Q1 · MEDICINE
Article
Author: Bock, Mark ; Langowski, John ; Perrone, Mark ; Ramanathan, Anuradha ; Chelur, Shekar ; Pandit, Chetan ; Möbitz, Henrik ; Aithal, Kiran ; Panigrahi, Sunil Kumar ; Gerken, Andrea ; Ramachandra, Murali ; Sager, Emine ; Barahagar, Sanjeev Surendranath ; Subramanya, Hosahalli S. ; Gopinath, Sreevalsam ; Gruenenfelder, Bjoern ; Venetsanakos, Eleni ; Kiffe, Michael ; Thimmasandra, Devaraja Seethappa ; Narayanan, Kishore ; Aardalen, Kimberly ; Samajdar, Susanta ; Potakamuri, Ravi Kumar ; Krishnaswami, Maithreyi ; Belliappa, Charamanna ; Ramos, Rita ; Poddutoori, Ramulu ; Madapa, Sudharshan
Mutations in MEK1/2 have been described as a resistance mechanism to BRAF/MEK inhibitor treatment. We report the discovery of a novel ATP-competitive MEK1/2 inhibitor with efficacy in wildtype (WT) and mutant MEK12 models. Starting from a HTS hit, we obtained selective, cellularly active compounds that showed equipotent inhibition of WT MEK1/2 and a panel of MEK1/2 mutant cell lines. Using a structure-based approach, the optimization addressed the liabilities by systematic analysis of molecular matched pairs (MMPs) and ligand conformation.
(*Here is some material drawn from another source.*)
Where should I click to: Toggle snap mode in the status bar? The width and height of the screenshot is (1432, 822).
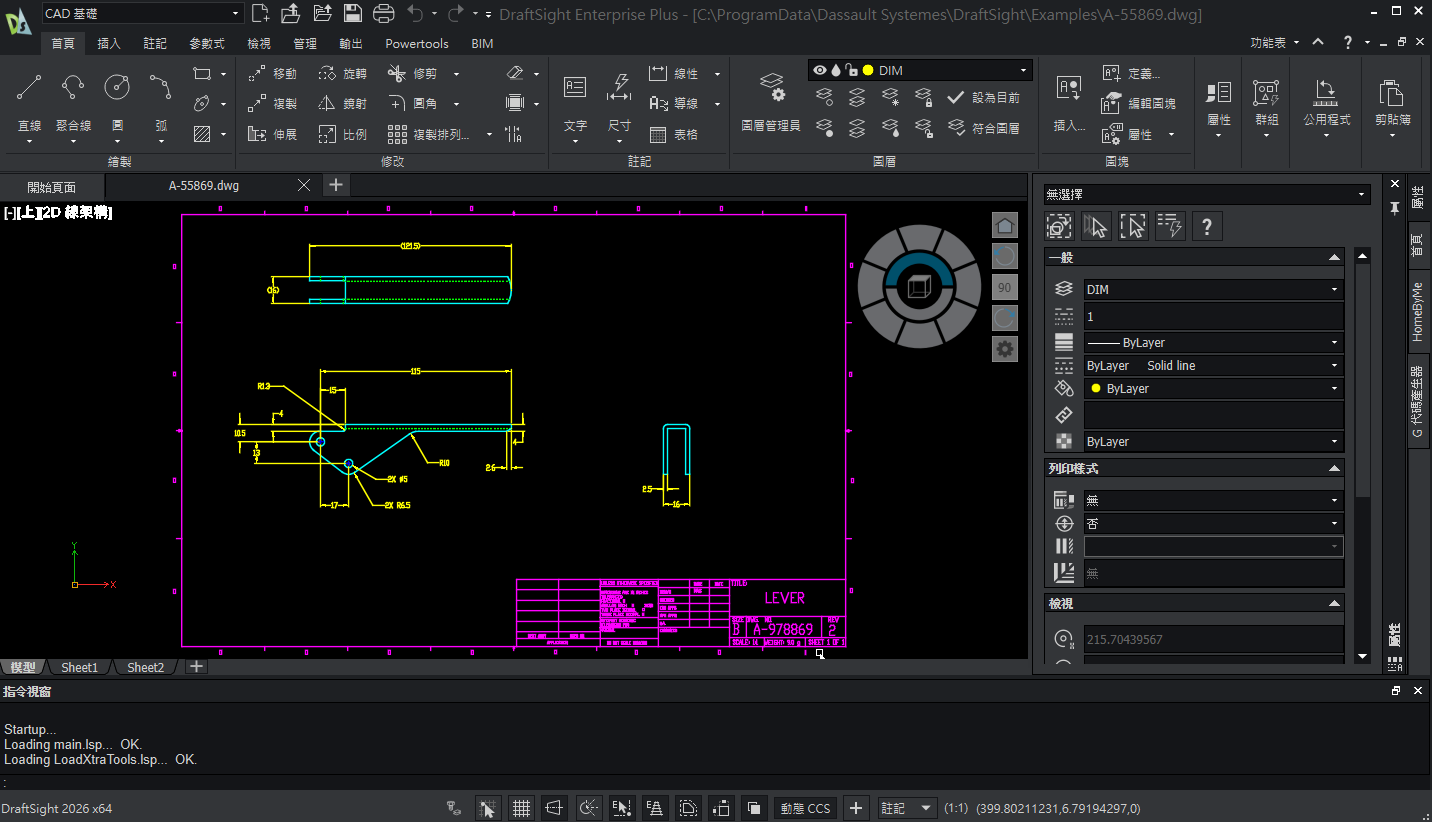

Addition of only three heavy atoms to early tool compound 6 removed Cyp3A4 liabilities and increased the cellular potency by 100-fold, while reducing log P by 5 units. Profiling of MAP855, compound 30, in pharmacokinetic-pharmacodynamic and efficacy studies in BRAF-mutant models showed comparable efficacy to clinical MEK1/2 inhibitors. Compound 30 is a novel highly potent and selective MEK1/2 kinase inhibitor with equipotent inhibition of WT and mutant MEK1/2, whose drug-like properties allow further investigation in the mutant MEK setting upon BRAF/MEK therapy.